'Basquiat Canvas' by Shepard Fairey, 2010
Tribute to the street art icon, one of the artist's most coveted prints!
18 x 24 Inches (print)
32 x 26 x 1.2 Inches (framed)
Screen print on cream, Speckletone fine art paper.
Limited Edition of 450 (#311/450)
Signed, numbered and dated by the artist (large, full signature).
*Note: professionally framed with archival matting and mahogany hardwood frame molding.
*Note: This is a consigned lot so we're limited on images. Expect delay on shipping.
ABOUT THE ART
Original artwork by Fairey based on a still image from a video by Tamara Davis.
Studio Number One designed the opening titles for "Jean-Michel Basquiat: The Radiant Child", inspired by bebop jazz album covers and the works of the legendary Saul Bass. Designer Kristian Henson explains:
"We felt like Basquiat, in his own way, was a jazz musician: the frenetic energy in his pieces, his improvisation. His work shares his soul, very much the same way Charlie Parker or Dizzy Gillespie worked."
Centered on a rare interview that director and friend Tamra Davis shot with Basquiat over twenty years ago, this definitive documentary chronicles the meteoric rise and fall of the young artist. In the crime-ridden NYC of the 1970s, he covers the city with the graffiti tag SAMO.

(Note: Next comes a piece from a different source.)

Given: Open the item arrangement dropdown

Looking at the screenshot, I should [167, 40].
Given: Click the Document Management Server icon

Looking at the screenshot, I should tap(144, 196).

In 1981 he puts paint on canvas for the first time, and by 1983 he is an artist with "rock star status." He achieves critical and commercial success, though he is constantly confronted by racism from his peers. In 1985 he and Andy Warhol become close friends and painting collaborators, but they part ways and Warhol dies suddenly in 1987.
Basquiat's heroin addiction worsens, and he dies of an overdose in 1988 at the age of 27. The artist was 25 years old at the height of his career, and today his canvases sell for more than a million dollars. With compassion and psychological insight, Tamra Davis details the mysteries that surround this charismatic young man, an artist of enormous talent whose fortunes mirrored the rollercoaster quality of the downtown scene he seemed to embody.